## TASK DETAILS
Look below for the line containing "The image size is (553, 639)."; from there, print each line exactly up to and including the line containing "Select the warranty code value 5201", and stop.

(Stored data entries)
--------------------------------------------------

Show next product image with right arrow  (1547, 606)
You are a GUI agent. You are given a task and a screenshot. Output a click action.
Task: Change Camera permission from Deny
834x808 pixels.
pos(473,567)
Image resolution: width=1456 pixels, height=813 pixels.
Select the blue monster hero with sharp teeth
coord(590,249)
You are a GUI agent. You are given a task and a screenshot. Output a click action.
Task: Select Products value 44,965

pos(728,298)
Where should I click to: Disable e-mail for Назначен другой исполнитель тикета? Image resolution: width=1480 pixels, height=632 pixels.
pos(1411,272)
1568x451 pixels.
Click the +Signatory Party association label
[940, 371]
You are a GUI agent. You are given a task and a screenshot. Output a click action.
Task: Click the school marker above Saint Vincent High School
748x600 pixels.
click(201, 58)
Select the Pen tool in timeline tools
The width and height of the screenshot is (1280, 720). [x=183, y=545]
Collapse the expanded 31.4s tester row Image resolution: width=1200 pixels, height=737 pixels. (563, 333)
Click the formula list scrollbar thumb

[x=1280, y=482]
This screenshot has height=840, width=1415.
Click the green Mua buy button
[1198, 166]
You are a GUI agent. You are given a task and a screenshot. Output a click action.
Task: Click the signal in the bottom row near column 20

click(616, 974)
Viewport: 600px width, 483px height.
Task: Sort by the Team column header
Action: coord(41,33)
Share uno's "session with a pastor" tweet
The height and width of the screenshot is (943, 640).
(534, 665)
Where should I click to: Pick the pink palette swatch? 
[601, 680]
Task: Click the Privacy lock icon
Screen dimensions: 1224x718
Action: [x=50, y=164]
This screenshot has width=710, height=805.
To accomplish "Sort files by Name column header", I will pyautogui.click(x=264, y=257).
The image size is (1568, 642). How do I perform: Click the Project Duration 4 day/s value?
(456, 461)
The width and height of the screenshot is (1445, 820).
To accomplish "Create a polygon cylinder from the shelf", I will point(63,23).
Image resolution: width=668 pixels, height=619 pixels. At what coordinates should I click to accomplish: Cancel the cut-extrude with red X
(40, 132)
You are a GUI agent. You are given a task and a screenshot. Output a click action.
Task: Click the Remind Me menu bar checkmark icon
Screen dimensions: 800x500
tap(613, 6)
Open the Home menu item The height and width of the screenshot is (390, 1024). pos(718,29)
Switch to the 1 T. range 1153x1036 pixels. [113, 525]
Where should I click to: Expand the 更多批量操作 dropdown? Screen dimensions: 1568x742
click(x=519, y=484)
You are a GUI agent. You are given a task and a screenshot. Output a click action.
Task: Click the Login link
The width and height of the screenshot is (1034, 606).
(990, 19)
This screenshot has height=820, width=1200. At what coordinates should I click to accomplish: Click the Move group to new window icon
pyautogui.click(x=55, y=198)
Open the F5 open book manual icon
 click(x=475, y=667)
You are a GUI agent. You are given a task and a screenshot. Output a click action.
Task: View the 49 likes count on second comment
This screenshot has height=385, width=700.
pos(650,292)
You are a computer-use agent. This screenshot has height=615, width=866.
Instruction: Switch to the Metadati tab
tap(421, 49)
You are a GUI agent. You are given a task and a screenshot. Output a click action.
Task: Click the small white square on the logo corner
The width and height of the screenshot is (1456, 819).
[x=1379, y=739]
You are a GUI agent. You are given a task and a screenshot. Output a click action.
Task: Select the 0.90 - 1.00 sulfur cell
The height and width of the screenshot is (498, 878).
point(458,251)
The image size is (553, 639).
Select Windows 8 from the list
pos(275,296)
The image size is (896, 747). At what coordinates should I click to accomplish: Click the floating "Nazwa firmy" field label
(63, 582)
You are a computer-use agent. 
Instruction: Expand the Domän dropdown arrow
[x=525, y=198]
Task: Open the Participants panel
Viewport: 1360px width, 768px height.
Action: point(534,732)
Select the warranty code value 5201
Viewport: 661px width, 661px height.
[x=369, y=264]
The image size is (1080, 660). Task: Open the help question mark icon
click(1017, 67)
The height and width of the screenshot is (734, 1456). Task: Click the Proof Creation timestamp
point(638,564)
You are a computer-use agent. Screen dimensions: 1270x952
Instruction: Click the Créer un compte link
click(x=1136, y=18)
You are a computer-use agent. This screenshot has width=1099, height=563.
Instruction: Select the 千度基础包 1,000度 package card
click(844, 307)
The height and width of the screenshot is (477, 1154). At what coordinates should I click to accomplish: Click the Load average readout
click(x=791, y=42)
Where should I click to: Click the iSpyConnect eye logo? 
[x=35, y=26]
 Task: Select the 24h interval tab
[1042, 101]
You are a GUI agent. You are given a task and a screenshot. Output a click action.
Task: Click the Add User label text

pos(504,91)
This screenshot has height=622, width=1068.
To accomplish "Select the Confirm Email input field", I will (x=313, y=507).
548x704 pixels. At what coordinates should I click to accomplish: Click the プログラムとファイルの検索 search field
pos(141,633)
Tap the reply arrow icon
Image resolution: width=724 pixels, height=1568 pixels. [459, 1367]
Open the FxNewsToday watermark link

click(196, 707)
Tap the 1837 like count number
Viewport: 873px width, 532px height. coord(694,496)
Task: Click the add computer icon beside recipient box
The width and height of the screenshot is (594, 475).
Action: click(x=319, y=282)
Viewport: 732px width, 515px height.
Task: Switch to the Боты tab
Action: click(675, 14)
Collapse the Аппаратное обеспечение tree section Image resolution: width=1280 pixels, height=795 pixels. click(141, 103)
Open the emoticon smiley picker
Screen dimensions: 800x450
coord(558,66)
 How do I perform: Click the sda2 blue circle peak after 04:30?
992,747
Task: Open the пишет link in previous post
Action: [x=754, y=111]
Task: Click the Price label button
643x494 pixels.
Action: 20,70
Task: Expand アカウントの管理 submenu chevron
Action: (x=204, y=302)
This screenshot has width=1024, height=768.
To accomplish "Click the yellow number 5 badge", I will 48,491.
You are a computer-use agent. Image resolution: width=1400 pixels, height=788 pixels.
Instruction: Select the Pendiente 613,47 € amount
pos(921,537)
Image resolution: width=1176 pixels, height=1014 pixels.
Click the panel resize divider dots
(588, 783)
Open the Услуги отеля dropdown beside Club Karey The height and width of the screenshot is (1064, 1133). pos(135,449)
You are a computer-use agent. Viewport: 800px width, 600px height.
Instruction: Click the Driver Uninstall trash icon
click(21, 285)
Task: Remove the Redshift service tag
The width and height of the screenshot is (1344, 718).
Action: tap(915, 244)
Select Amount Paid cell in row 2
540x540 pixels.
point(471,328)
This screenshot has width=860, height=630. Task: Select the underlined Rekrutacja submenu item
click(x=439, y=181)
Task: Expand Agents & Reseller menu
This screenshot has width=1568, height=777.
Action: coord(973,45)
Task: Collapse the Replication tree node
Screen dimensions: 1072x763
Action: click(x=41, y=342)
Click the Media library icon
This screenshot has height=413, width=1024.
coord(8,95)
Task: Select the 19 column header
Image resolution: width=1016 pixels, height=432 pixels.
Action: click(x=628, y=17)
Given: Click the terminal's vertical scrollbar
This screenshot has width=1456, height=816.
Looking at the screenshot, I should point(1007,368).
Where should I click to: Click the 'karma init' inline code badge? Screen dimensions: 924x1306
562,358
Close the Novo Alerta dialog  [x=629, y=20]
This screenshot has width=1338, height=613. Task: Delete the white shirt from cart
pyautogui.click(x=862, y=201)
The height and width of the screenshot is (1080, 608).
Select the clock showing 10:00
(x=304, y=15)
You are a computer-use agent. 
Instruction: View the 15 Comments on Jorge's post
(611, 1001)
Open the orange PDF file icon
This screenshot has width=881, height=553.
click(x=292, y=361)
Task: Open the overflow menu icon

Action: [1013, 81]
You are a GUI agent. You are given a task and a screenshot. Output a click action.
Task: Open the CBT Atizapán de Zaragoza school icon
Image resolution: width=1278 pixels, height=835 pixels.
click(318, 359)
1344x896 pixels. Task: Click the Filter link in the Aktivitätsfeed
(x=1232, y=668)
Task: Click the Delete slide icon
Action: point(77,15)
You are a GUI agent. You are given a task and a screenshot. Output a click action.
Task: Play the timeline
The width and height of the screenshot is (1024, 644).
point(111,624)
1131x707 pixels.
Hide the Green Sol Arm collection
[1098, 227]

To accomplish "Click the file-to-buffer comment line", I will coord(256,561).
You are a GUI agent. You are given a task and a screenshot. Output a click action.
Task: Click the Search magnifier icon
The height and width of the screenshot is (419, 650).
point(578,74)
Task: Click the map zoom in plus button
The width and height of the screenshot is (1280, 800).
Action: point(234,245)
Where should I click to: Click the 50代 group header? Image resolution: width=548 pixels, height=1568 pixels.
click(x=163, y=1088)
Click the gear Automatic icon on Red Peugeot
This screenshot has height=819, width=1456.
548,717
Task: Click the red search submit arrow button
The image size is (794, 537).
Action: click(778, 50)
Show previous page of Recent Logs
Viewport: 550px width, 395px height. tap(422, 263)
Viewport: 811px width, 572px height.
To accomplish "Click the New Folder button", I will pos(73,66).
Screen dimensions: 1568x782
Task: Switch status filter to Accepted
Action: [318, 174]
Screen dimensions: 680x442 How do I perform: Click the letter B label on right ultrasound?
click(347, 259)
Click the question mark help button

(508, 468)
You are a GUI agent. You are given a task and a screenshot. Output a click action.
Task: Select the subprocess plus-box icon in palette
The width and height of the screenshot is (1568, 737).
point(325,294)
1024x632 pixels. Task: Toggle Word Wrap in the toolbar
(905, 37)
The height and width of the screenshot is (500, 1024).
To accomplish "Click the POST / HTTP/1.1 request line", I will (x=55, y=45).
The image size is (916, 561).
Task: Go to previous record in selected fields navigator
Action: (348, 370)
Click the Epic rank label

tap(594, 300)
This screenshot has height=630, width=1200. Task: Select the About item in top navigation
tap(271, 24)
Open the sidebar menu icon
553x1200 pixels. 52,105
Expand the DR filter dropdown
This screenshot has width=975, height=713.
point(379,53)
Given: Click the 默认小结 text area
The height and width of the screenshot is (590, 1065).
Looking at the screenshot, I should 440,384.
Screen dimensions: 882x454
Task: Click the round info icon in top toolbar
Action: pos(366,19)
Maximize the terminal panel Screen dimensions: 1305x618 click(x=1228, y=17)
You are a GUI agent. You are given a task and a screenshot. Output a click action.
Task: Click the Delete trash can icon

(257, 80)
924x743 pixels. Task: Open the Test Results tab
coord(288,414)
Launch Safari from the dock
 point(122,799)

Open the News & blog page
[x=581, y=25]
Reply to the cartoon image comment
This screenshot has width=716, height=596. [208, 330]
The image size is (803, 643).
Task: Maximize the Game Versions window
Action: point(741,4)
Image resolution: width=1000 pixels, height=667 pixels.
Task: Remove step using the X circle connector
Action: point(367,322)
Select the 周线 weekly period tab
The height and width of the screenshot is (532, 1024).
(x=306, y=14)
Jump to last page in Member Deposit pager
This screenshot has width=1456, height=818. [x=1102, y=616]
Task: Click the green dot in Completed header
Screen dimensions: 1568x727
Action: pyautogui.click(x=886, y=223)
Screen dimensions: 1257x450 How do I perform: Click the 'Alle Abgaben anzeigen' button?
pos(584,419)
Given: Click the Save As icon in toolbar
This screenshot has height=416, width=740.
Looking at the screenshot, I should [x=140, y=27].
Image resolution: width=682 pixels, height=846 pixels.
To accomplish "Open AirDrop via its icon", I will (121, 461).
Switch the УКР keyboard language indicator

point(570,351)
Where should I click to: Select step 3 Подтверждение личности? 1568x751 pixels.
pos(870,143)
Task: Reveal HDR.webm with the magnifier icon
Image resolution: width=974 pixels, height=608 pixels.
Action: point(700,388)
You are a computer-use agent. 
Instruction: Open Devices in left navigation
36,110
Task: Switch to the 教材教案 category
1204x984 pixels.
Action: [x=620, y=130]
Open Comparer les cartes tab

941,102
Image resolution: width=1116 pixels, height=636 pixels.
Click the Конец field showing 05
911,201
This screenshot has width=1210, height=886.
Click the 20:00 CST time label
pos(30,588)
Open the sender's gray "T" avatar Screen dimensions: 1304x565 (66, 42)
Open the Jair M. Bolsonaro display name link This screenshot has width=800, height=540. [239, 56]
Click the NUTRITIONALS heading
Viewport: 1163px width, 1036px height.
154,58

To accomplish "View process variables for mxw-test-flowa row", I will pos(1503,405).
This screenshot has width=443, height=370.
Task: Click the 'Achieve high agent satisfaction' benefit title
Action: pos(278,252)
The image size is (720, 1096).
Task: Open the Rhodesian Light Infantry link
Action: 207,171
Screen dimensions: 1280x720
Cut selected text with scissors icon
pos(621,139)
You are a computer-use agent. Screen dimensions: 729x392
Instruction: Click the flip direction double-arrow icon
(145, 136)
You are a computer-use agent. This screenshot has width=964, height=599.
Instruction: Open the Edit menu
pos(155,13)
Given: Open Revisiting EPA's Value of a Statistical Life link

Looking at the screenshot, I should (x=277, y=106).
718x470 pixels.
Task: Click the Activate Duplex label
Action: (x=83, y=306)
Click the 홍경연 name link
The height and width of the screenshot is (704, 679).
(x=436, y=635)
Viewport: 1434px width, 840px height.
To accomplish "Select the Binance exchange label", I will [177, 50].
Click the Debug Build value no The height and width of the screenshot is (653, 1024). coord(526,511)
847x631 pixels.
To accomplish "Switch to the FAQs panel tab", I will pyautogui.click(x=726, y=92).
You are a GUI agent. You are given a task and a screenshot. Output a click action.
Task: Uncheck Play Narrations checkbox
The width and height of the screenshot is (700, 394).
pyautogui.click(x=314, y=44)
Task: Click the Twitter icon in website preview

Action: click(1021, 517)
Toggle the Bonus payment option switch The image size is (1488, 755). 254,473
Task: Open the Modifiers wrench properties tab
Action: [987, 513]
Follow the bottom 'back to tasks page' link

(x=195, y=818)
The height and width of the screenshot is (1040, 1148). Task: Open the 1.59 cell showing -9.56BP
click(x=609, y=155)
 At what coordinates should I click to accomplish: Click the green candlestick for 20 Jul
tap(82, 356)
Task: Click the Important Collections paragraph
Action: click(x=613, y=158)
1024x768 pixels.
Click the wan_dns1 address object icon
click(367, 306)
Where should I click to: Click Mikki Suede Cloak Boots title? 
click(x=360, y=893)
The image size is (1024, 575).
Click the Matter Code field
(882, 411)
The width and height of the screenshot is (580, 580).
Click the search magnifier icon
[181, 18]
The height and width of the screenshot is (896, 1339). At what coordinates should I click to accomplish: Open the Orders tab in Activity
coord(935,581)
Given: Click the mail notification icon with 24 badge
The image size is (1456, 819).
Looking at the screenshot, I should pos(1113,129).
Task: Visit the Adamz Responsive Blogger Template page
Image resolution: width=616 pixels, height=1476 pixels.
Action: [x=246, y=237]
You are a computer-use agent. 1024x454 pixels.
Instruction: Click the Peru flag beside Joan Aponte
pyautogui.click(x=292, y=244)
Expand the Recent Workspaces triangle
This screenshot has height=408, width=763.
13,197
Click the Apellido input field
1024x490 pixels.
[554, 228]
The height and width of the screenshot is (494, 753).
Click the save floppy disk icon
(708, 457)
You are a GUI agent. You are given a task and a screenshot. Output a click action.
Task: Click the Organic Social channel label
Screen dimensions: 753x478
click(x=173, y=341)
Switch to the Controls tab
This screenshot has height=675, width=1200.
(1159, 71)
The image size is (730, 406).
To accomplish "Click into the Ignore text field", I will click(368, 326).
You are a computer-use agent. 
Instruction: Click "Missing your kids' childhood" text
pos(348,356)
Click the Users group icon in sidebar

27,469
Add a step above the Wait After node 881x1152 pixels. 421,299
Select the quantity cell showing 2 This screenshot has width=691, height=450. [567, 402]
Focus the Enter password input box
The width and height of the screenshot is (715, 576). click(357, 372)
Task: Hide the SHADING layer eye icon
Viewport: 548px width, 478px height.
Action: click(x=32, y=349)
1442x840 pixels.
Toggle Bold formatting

--------------------------------------------------

## TASK RESPONSE
The image size is (553, 639).
Select Windows 8 from the list
pos(275,296)
The image size is (896, 747). At what coordinates should I click to accomplish: Click the floating "Nazwa firmy" field label
(63, 582)
You are a computer-use agent. 
Instruction: Expand the Domän dropdown arrow
[x=525, y=198]
Task: Open the Participants panel
Viewport: 1360px width, 768px height.
Action: point(534,732)
Select the warranty code value 5201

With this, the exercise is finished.